The rewriting function must be of type NtkDest::signal(NtkDest&, kitty::dynamic_truth_table const&, LeavesIterator, LeavesIterator) where LeavesIterator can be dereferenced to a NtkDest::signal. The last two parameters compose an iterator pair where the distance matches the number of variables of the truth table that is passed as second parameter. There are some rewriting algorithms in the folder mockturtle/algorithms/node_resynthesis, since the resynthesis functions have the same signature.

In contrast to node resynthesis, cut rewriting uses the same type for the input and output network. Consequently, the algorithm does not return a new network but applies changes in-place to the input network.

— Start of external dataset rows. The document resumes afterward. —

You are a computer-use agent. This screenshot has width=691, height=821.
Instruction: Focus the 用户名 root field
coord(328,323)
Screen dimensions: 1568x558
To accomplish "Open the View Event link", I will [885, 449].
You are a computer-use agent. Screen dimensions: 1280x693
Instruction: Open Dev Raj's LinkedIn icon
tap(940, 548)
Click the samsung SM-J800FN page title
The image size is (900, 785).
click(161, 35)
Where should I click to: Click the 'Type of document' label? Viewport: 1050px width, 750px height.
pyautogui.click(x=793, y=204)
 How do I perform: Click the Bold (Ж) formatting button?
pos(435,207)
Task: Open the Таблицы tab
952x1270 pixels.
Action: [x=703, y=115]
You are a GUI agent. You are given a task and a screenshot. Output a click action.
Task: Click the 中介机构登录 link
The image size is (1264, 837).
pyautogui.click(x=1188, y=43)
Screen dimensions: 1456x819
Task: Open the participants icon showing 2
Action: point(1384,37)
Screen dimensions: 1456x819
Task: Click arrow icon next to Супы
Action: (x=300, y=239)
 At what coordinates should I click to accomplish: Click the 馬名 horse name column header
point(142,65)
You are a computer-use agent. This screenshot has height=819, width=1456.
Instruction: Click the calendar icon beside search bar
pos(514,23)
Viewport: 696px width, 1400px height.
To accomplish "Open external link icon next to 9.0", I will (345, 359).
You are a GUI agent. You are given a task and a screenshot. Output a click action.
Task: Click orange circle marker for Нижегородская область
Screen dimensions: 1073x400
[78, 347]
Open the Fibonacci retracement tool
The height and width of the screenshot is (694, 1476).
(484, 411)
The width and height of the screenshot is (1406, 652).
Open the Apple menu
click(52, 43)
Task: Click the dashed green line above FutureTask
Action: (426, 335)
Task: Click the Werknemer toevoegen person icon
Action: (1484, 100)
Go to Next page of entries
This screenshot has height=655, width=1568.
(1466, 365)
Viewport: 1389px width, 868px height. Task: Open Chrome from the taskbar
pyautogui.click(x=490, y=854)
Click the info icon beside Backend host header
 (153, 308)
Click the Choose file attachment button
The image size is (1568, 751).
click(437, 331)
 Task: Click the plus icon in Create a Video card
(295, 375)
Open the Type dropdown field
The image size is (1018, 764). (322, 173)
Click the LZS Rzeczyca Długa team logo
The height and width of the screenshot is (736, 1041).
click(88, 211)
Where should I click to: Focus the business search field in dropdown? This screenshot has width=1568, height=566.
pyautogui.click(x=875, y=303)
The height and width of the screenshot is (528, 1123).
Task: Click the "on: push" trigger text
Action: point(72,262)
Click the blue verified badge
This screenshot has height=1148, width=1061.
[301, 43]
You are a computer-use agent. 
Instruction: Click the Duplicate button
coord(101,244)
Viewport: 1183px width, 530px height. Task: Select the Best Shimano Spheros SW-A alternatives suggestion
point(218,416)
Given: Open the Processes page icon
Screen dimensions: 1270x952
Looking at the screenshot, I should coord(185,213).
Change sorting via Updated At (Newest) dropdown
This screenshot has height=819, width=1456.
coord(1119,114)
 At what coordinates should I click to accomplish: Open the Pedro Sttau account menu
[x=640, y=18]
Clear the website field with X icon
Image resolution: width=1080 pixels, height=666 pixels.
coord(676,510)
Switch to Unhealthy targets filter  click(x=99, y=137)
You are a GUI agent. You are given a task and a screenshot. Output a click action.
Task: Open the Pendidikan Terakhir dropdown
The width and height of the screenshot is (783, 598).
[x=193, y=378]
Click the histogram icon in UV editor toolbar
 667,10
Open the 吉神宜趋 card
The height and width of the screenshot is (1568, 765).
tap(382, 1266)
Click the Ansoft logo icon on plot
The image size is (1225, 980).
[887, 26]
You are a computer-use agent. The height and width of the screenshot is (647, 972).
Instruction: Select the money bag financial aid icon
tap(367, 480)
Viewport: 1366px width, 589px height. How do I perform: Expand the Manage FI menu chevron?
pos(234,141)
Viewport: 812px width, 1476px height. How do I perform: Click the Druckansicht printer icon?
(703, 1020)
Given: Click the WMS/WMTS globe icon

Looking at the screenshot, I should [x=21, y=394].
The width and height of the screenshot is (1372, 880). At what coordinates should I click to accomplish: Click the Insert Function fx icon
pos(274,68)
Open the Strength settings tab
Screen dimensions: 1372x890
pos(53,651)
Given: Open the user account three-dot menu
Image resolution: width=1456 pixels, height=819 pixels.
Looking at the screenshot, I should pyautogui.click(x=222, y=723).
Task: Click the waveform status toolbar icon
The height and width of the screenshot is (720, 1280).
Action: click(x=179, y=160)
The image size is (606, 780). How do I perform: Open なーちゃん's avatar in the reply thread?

Required network functions:

  • fanout_size

  • foreach_node

  • foreach_fanin

  • is_constant

  • is_pi

  • clear_values

  • incr_value

  • decr_value

  • set_value

  • node_to_index

  • index_to_node

  • substitute_node

  • make_signal

Parameters:
  • ntk – Network (will be modified)

  • rewriting_fn – Rewriting function

  • ps – Rewriting params

  • pst – Rewriting statistics

  • cost_fn – Node cost function (a functor with signature uint32_t(Ntk const&, node<Ntk> const&))

Rewriting functions

One can use resynthesis functions that can be passed to node_resynthesis, see Resynthesis functions.